ファーストステージ突破で勢いに乗る新井カープを相手に、王者タイガースはどう戦うべきか。虎OBで日刊スポーツ評論家の鳥谷敬氏(42)は「接戦で代走羽月を登場させない」「好調野間の勢い封じ」の2点を日本シリーズ進出へのポイントにあげた。【聞き手=佐井陽介】

  ◇  ◇  ◇

阪神は特に初戦、接戦のまま終盤を迎えたくないですね。広島は疲労が取れた中継ぎ陣に安定感が戻りましたし、何より足のスペシャリストの存在が怖い。阪神側も盤石のリリーフ陣が準備しているとはいえ、登板間隔が空いていて多少の不安は拭えません。ある程度のリードを保った状態で終盤を迎えたいというのが本音じゃないでしょうか。

カープは菊池選手、西川選手、野間選手ら負傷組がスタメンに戻ってきたことで、俊足勢を勝負どころまでベンチで待機させられる状態になりました。阪神が終盤に熊谷選手や植田選手ら代走の足で相手に重圧をかけてきたのと同じ怖さが、今の広島にはあるわけです。羽月選手、矢野選手、上本選手…。中でもレギュラーシーズン50試合出場で14盗塁を決めた羽月選手の足は脅威です。阪神目線で言えば、足で流れを変えられる選手をたとえば1点差で走者に置かないように注意しなければなりません。
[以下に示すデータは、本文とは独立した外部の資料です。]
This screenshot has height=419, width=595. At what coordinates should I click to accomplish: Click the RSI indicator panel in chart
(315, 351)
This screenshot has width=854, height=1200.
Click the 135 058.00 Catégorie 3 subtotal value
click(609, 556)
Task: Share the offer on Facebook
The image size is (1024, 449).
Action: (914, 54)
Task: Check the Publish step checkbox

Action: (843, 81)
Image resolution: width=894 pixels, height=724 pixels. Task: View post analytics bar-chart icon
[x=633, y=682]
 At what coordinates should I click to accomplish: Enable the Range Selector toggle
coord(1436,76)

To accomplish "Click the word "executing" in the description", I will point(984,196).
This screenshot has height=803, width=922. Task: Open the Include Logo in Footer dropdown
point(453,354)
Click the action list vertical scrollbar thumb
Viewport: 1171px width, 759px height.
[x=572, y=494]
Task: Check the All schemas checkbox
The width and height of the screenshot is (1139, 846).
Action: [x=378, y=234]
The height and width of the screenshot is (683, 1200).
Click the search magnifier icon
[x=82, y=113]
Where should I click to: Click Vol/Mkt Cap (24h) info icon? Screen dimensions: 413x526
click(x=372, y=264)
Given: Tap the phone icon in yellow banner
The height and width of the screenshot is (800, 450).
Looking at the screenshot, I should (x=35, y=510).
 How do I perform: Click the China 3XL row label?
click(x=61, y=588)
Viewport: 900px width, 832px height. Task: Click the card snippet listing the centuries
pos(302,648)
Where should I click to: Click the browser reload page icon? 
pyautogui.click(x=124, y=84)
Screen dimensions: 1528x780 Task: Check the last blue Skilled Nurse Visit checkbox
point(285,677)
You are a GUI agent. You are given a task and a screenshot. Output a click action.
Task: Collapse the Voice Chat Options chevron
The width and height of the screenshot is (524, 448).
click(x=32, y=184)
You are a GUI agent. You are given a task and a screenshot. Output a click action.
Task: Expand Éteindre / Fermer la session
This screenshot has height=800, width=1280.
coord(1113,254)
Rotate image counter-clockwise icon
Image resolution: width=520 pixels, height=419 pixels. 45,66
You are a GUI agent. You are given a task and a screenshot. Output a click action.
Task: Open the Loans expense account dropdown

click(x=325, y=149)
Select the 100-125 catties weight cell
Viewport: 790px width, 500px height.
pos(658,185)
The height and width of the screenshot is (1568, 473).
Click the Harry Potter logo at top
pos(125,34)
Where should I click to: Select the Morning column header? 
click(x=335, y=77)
羽月選手はファーストステージ初戦の1点を追う8回に代走登場し、三盗から同点のホームを踏んでいます。二盗ならまだしも三盗を決められてしまうと、試合展開は大きく動いてしまいます。ただでさえカープはスキを突いたら一気に勢いに乗るチーム。DeNAと同じ轍(てつ)を踏まないように、阪神は相当に気を配る必要があります。

タイガースはとにかくこれ以上、カープを勢いに乗せたくありません。相手の出ばなをくじくという意味では、初戦に先発する村上投手の投球も重要です。05年の日本シリーズではロッテ今江選手が1戦目から確変状態に入り、流れがロッテ側に傾きました。今年の広島ではファーストステージ2試合で計5安打を放った野間選手に同じような気配を感じます。つなぎの役割を担う野間選手をしっかり切る作業もポイントの1つ。そういった観点から見ても、初戦の村上投手の先発は理にかなった起用だと感じます。

おそらく村上投手は今、阪神でもっとも大崩れする確率が低い先発投手です。コントロールが良くて安定感があり、突然乱調に陥って相手打線を乗せてしまう危険性も低い。そんな投手を1番手に選んだ決断からも、岡田監督の狙いを想像できます。初戦は村上投手が序盤から丁寧に試合を作り、久々に一線級と戦う打線の目覚め、スイッチが入る瞬間を待つ形になるのではないでしょうか。

個人的には12球団屈指の投手力を誇る阪神の優位は変わらないと考えます。もちろん、新井監督のもとでファーストステージを突破した広島の勢いは侮れません。シーズン終盤に主力選手を休ませた我慢も功を奏して、選手の状態は上がっている印象です。一方で、ファーストステージで先発した床田投手と森下投手の今季勝ち頭2人が、ファイナルステージでは3戦目以降まで投げない可能性が高いのもまた事実です。